Traditionally, a scientific concept is not printed in medical textbooks before it is validated through logic, mechanism, and measurement. However, insulin resistance theory was exempted from this tradition when it was hypothesized about 90 years ago.
These are many illogical facts about insulin resistance. First, what is the reason for the body to start resisting insulin, and why by only three types of cells out of 200 types? It also makes no sense that while resisting insulin, cells respond normally to three other hormones—glucagon, adrenaline, and cortisol–involved in blood sugar regulation. The theory fails to explain why thin people develop diabetes as it often blames weight gain and obesity as causing insulin resistance. The theory cannot explain why some women, but not all, get diabetes within weeks of pregnancy and then lose it within days after giving birth. Finally, no one has explained the intracellular mechanism of insulin resistance, and there is no test to directly measure the degree of insulin resistance at any one of the sites of resistance.
What are the practical implications of your view vs. the conventional view?
The conventional view of Type 2 diabetes is linked to weight gain and obesity.
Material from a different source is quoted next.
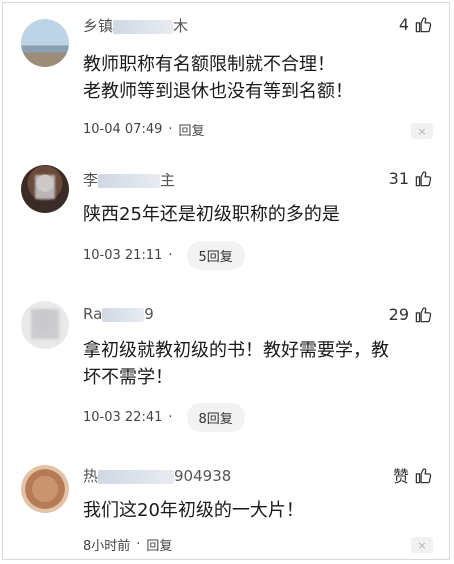 The width and height of the screenshot is (454, 564). Describe the element at coordinates (164, 418) in the screenshot. I see `comment-meta: 10-03 22:41 · 8回复` at that location.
Although doctors talk about eating healthy and exercising more, their main emphasis is on medications including insulin injections (which is illogical if patients are presumably resistant to it).
I believe that, rather than medications, Type 2 diabetes can be prevented or reversed by reducing the availability of fatty acids to muscles, forcing them to use glucose again. This can be accomplished by reducing to almost zero one’s consumption of grains — breads, wraps, tacos, tortillas, pizza, pastas, rice, corn, cakes and pies, and snack foods.